● **Source information**:
__________________________________________________
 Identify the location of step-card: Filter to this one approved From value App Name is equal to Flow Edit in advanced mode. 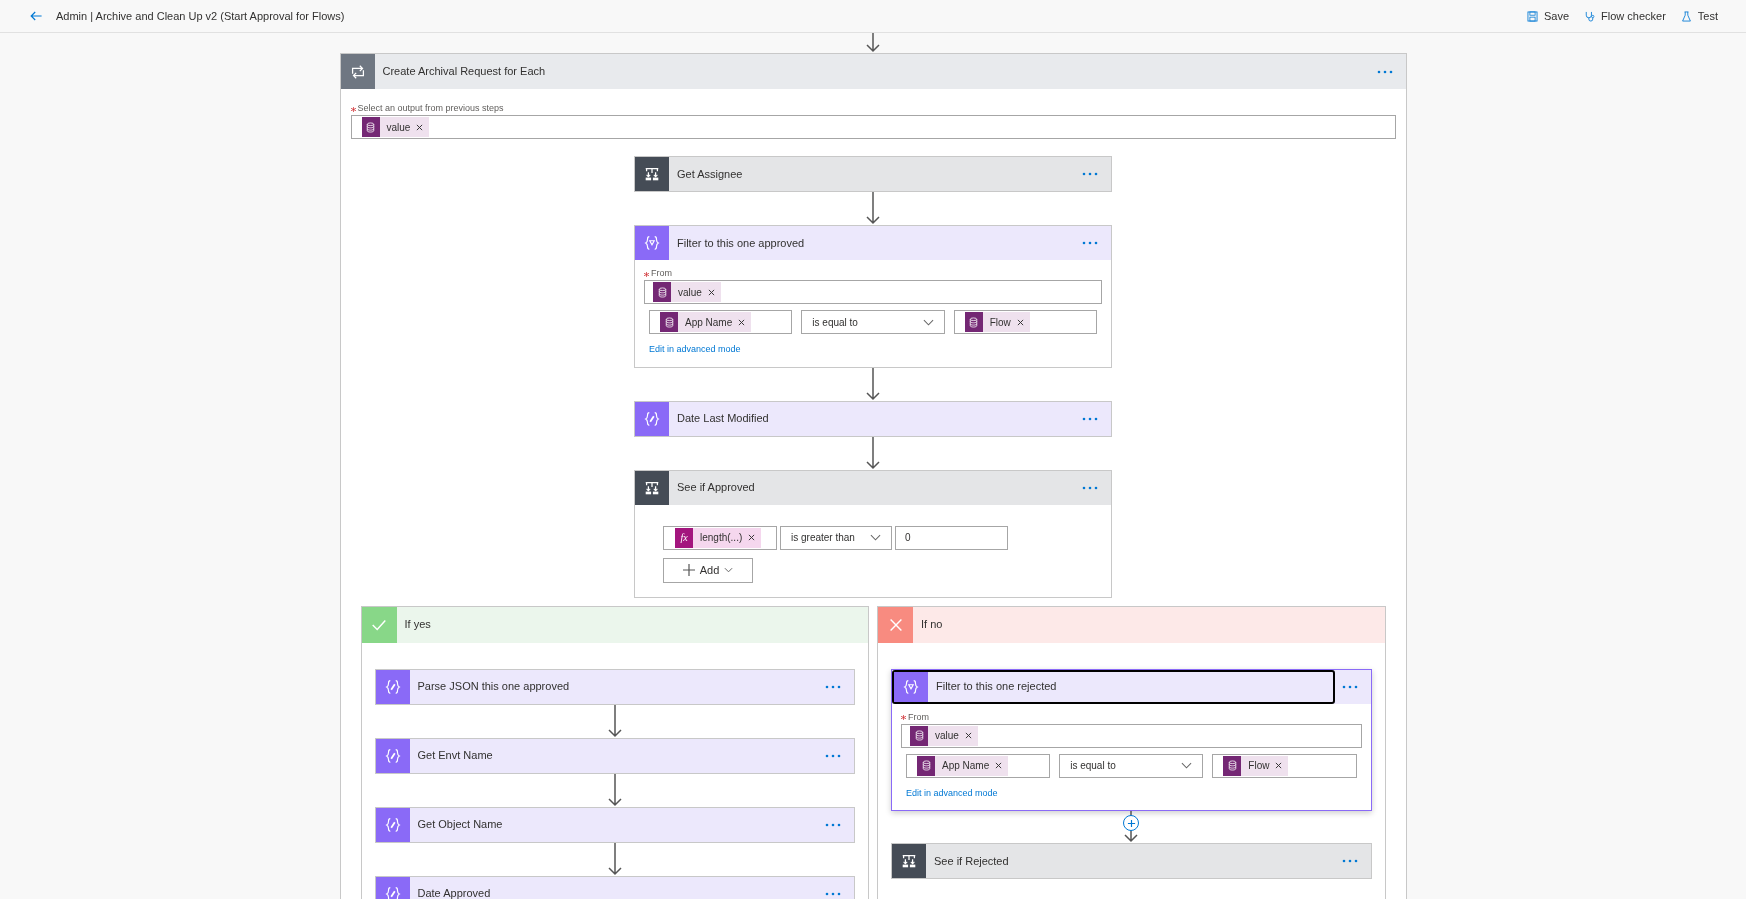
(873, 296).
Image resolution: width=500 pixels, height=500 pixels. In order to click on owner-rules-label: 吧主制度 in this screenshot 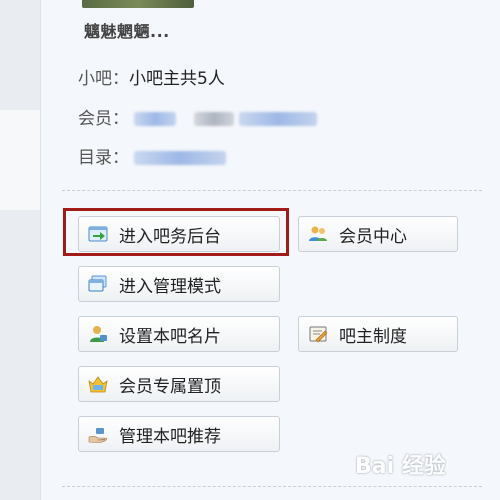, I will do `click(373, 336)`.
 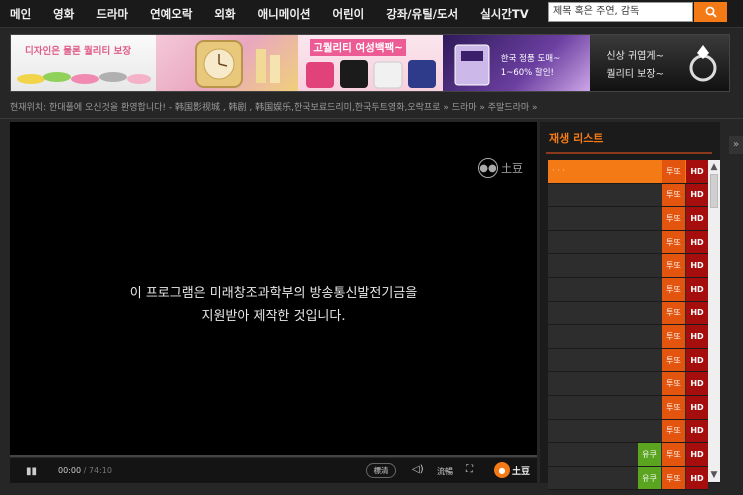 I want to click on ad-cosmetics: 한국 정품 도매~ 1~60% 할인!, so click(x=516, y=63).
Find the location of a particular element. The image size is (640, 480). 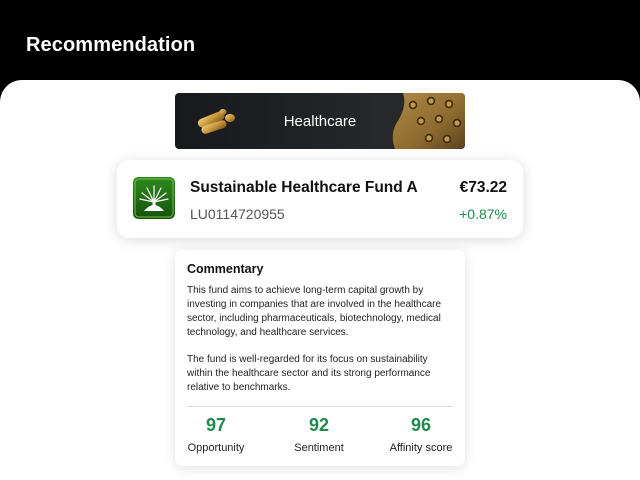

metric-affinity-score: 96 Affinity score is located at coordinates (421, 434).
__________________________________________________
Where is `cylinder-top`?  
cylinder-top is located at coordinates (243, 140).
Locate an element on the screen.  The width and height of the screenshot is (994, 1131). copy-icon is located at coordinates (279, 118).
__________________________________________________
● **What the exercise asks**:
Render the records from the line with "Find the location" up to and including the line with "metric-affinity-score: 96 Affinity" as a two-column CSV with the columns request and answer, one row per request, each value in a single quoted field with line breaks replaced by spaces. Leave the pictures out.

● **Response area**:
request,answer
"Find the location of a particular element. The image size is (640, 480).","metric-affinity-score: 96 Affinity score is located at coordinates (421, 434)."